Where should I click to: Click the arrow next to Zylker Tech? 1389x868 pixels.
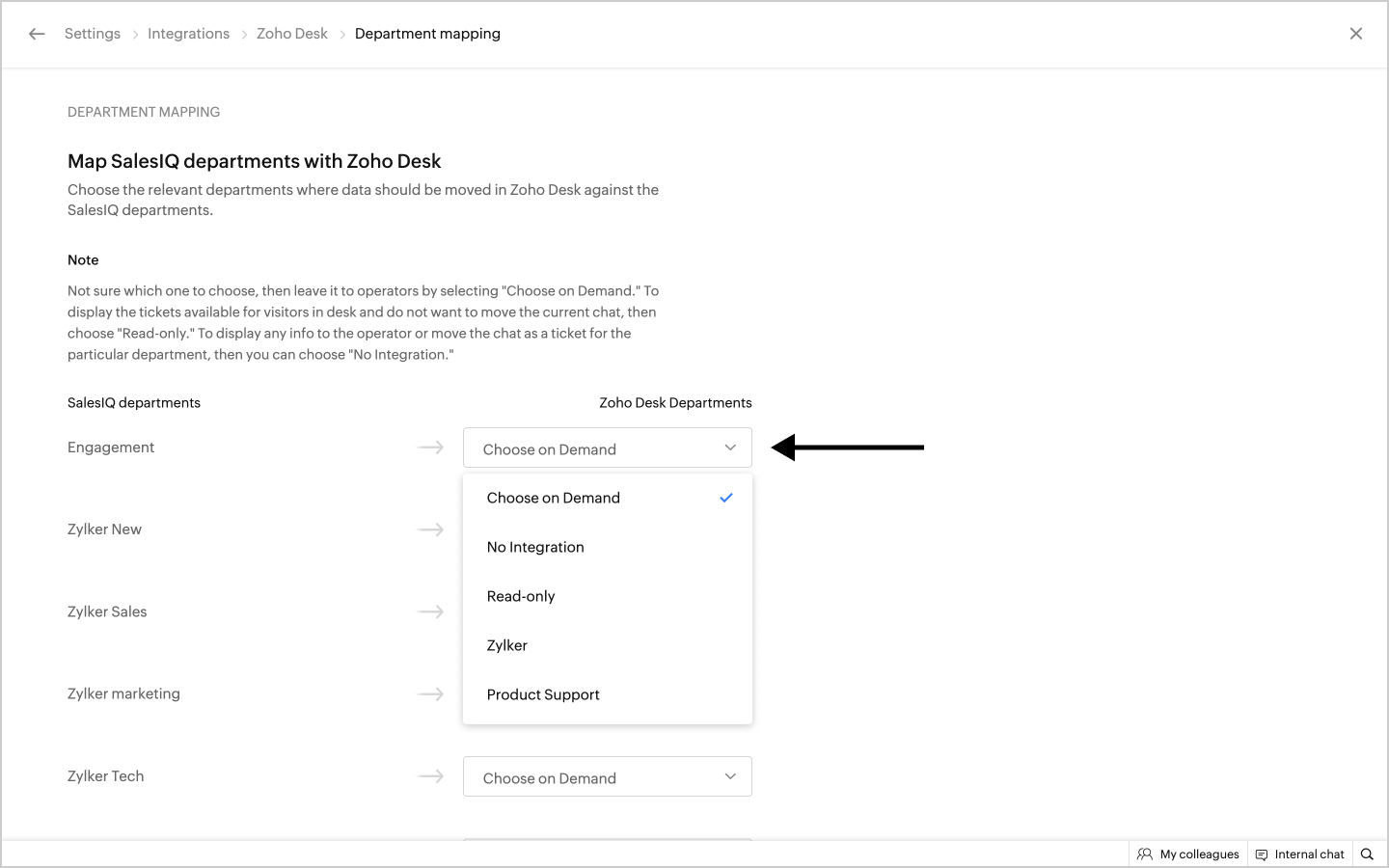click(x=430, y=776)
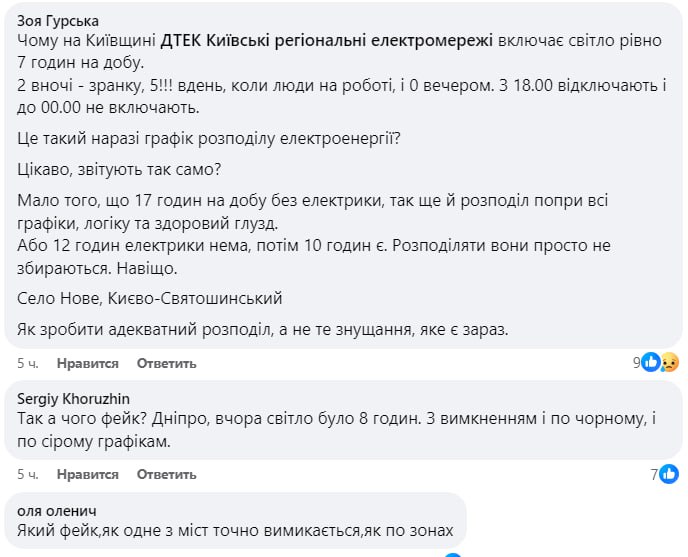Viewport: 688px width, 557px height.
Task: Click like reaction icon on Зоя Гурська's comment
Action: tap(651, 362)
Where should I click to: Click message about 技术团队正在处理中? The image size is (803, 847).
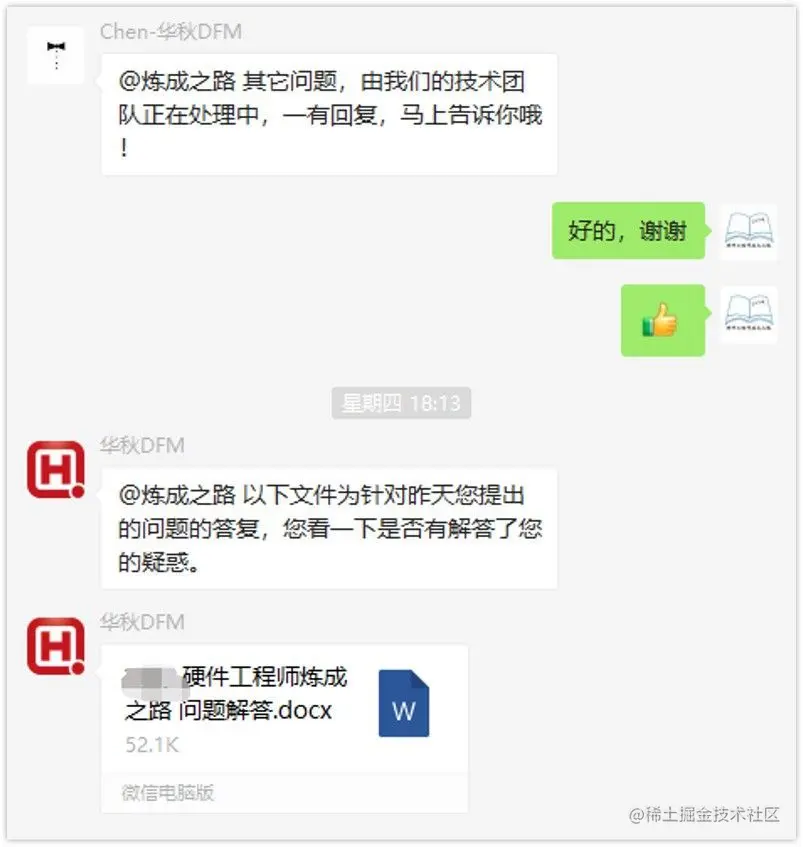tap(329, 114)
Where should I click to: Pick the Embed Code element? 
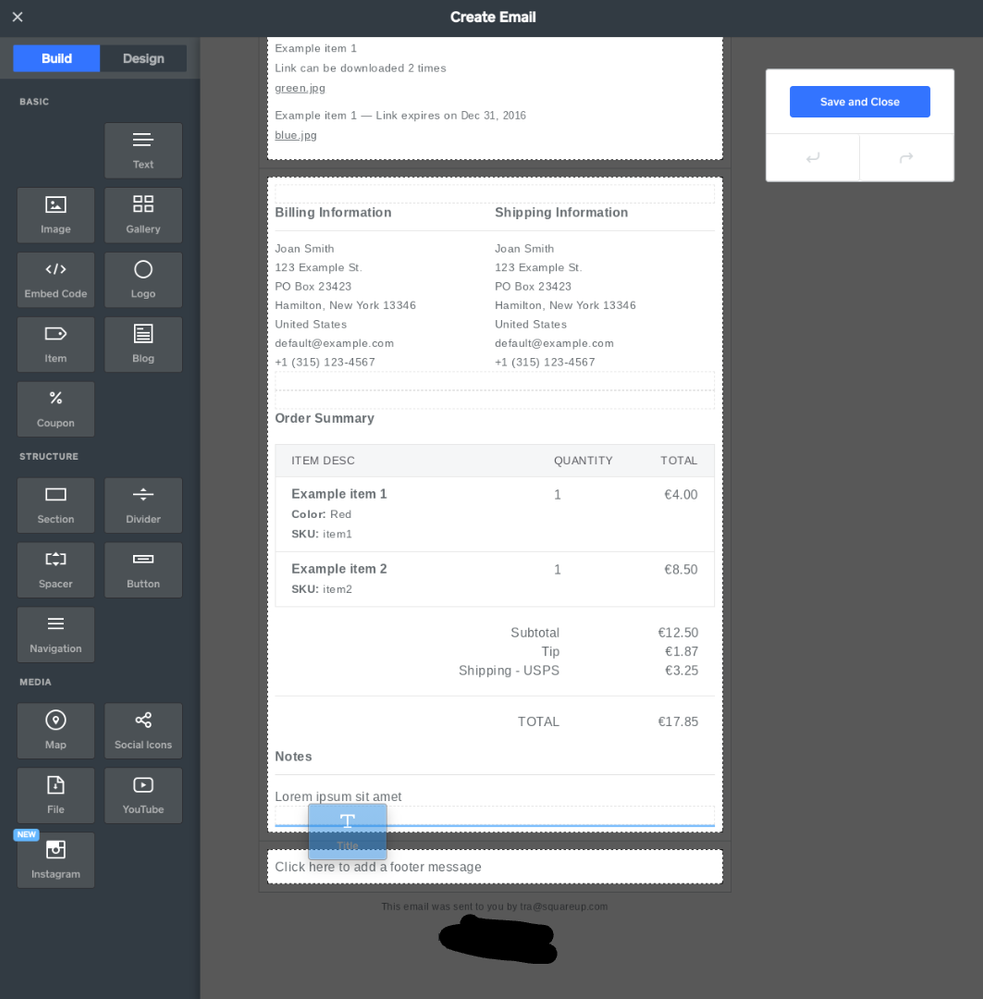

○ ○ ○

Leave every picture out, and transcribe the data above exactly as it reads.

Where should I click to: Click the arrow next to Zylker Tech? 1389x868 pixels.
click(x=430, y=776)
Viewport: 688px width, 557px height.
Task: Click like reaction icon on Зоя Гурська's comment
Action: tap(651, 362)
Where should I click to: Click message about 技术团队正在处理中? The image size is (803, 847).
tap(329, 114)
Where should I click to: Pick the Embed Code element? 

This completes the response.